Alasan Bojan Hodak Memilih Bungkam
Saat memasuki ruang konferensi pers, suasana tampak dingin karena Bojan Hodak hanya memberikan pernyataan yang sangat singkat. Ia menegaskan kehadirannya di hadapan awak media semata-mata hanya untuk memenuhi kewajiban profesionalnya sebagai pelatih kepala.
Hodak mengakui bahwa dirinya sangat menghargai peran jurnalis dalam meliput setiap dinamika yang terjadi di BRI Super League. Namun, rasa hormat tersebut tidak membuatnya luluh untuk membedah jalannya pertandingan yang ia anggap penuh dengan kejanggalan.
Pelatih yang sukses membawa Persib juara musim lalu ini menyadari risiko besar jika ia mengkritik kinerja pengadil secara terbuka. Ia memilih menahan diri demi menghindari sanksi disiplin dari PSSI yang bisa merugikan tim dalam perburuan gelar juara.
“Saya tidak bisa berbicara mengenai kepemimpinan wasit Eko Saputra hari ini,” tegas Hodak dengan nada datar di depan para wartawan. Ia menambahkan bahwa jika faktor wasit dihilangkan, maka tidak ada lagi poin menarik yang layak dibahas dari laga tersebut.
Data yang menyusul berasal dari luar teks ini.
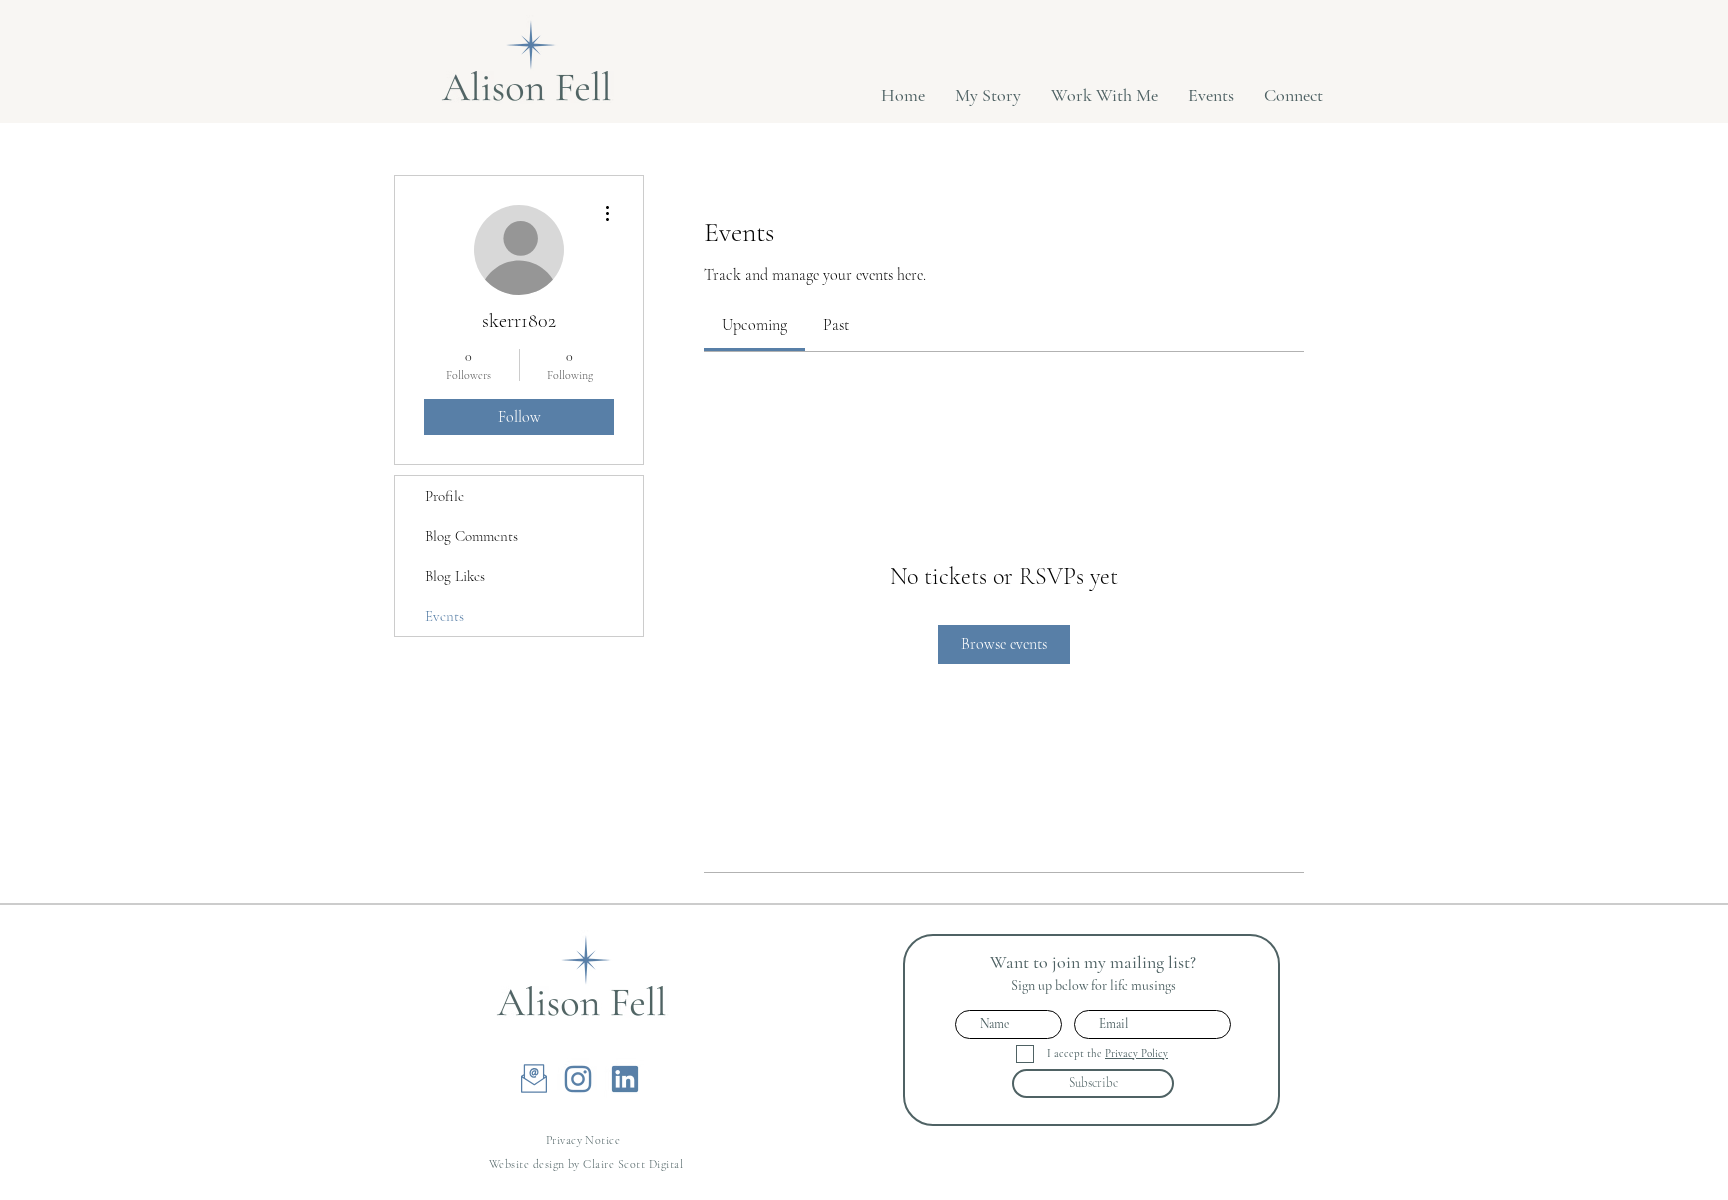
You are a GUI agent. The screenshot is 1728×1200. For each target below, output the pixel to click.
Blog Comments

Persaingan Ketat di Puncak Klasemen Super League
Meski hanya membawa pulang satu poin dari Surabaya, Persib Bandung tetap kokoh bertengger di puncak klasemen sementara. Raihan 54 poin menempatkan mereka dalam posisi yang cukup aman untuk menjaga asa mempertahankan trofi juara.
Persaingan menuju tangga juara semakin memanas karena Persija Jakarta terus membayangi di posisi kedua dengan selisih empat angka saja. Sementara itu, Borneo FC juga mengintai di peringkat ketiga dengan jarak hanya lima poin dari posisi Maung Bandung.
Hasil imbang di markas Persebaya ini tentu menjadi bahan evaluasi besar bagi tim pelatih untuk menatap laga selanjutnya. Fokus menjaga mentalitas pemain menjadi kunci utama agar tidak terganggu oleh faktor eksternal seperti kinerja pengadil lapangan di masa mendatang.